* [TASK OBJECTIVE] Rewrite each of the records below so that "sidebar" is replaced by "navigation panel" and all other text is unchanged, and omit the pictures from the result.

* [DATA TO USE]
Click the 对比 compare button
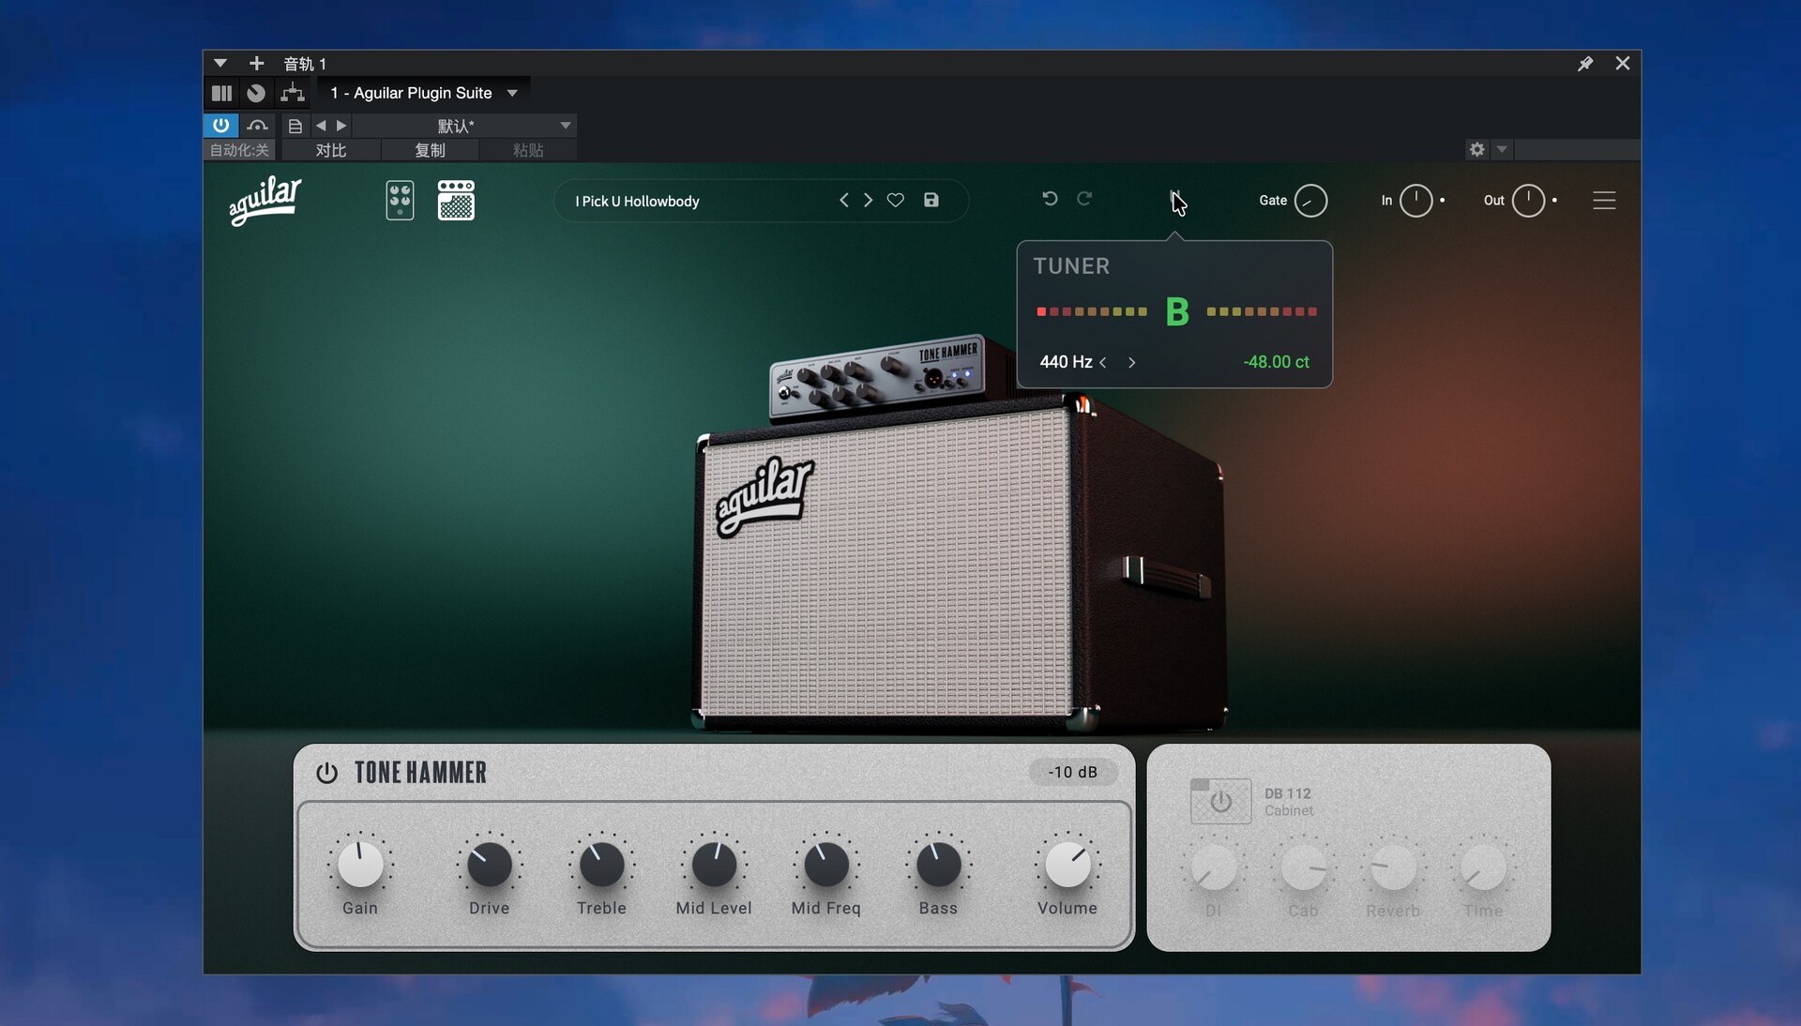 pyautogui.click(x=331, y=150)
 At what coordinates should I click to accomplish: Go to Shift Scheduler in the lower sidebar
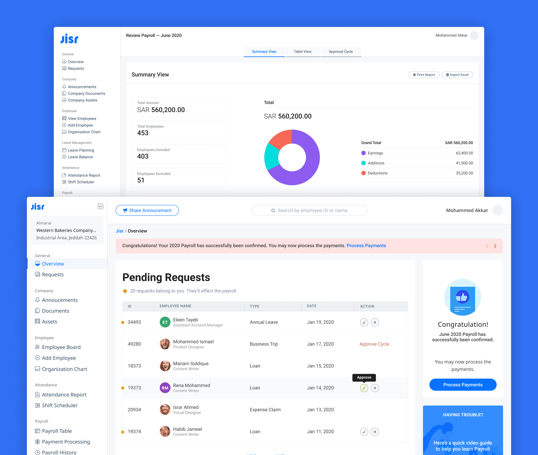60,405
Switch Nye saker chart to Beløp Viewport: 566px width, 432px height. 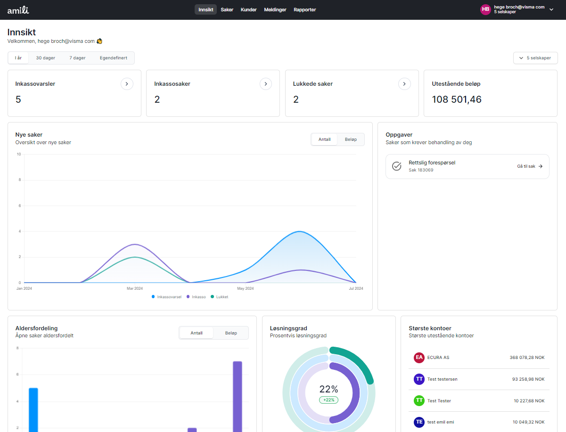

* [FINISHED TASK]
Click the 对比 compare button
 pyautogui.click(x=331, y=150)
 At what coordinates should I click to accomplish: Go to Shift Scheduler in the lower navigation panel
60,405
Switch Nye saker chart to Beløp Viewport: 566px width, 432px height. 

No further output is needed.